#### [Work required]
Produce a word-for-word copy of the lines from the one that contains "Click the 筛选器 filter input field" to the final line of the data below, with all pictures dropped.
-------
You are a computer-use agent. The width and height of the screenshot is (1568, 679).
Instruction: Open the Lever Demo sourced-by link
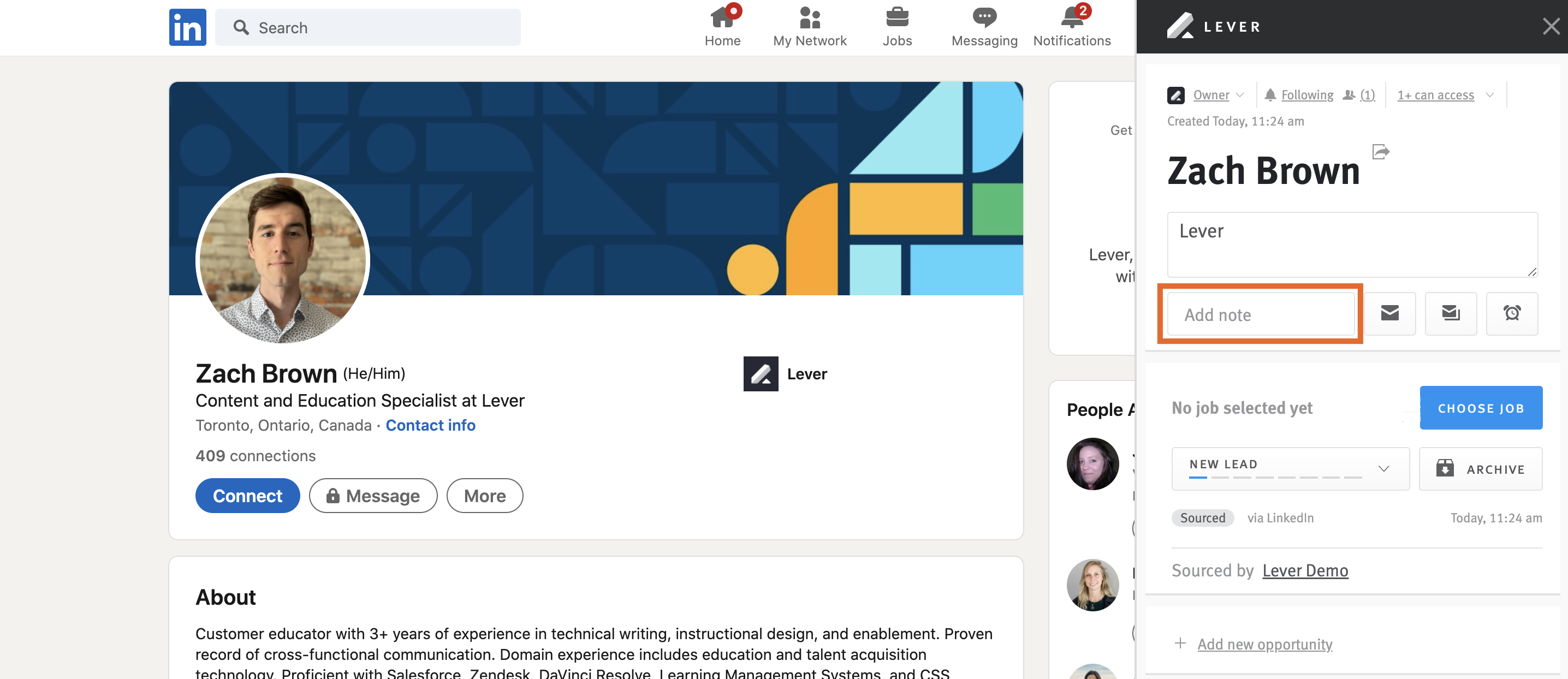[1305, 571]
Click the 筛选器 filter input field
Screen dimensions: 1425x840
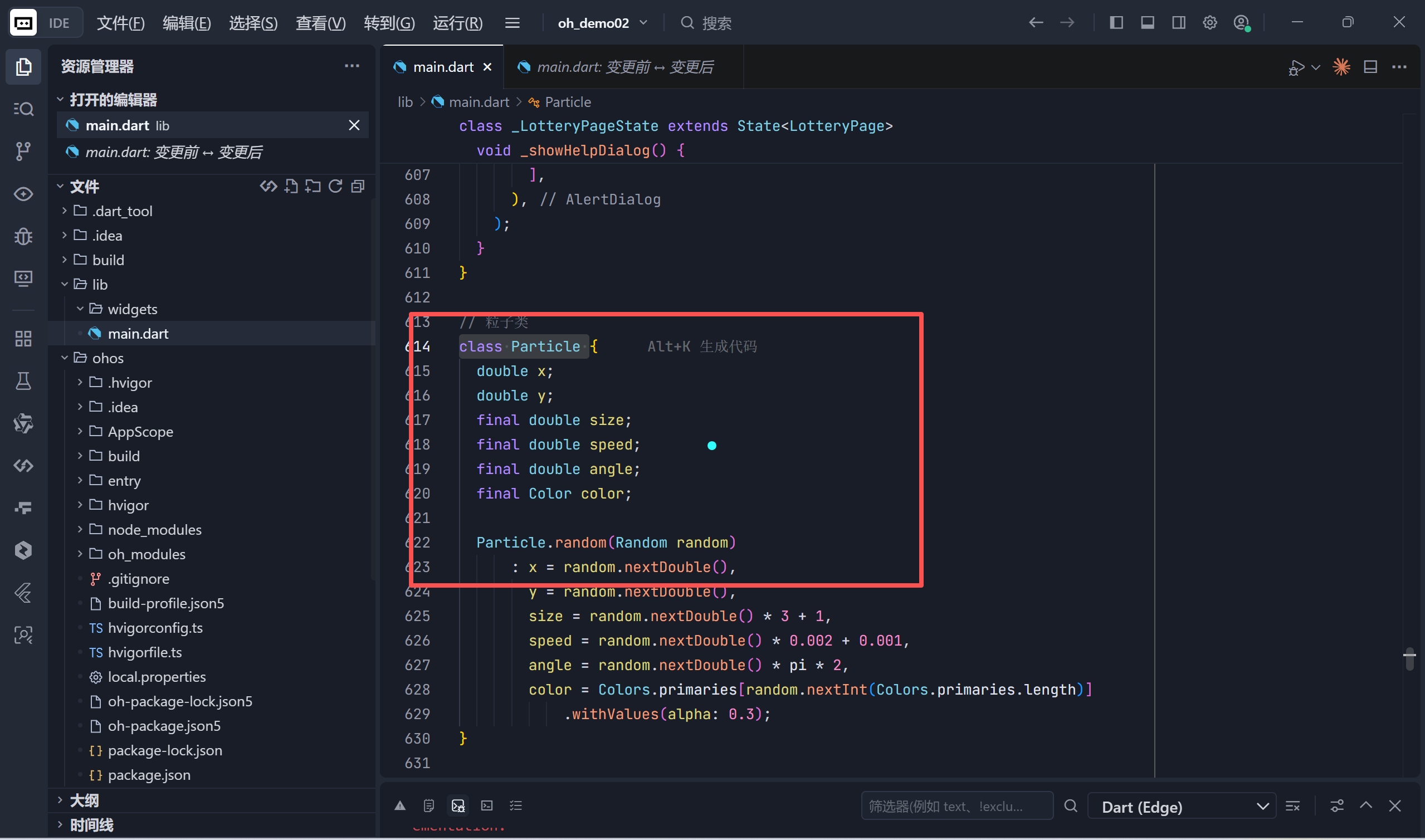[956, 807]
-------
#### [Task solution]
Click the 筛选器 filter input field
Screen dimensions: 1425x840
[956, 807]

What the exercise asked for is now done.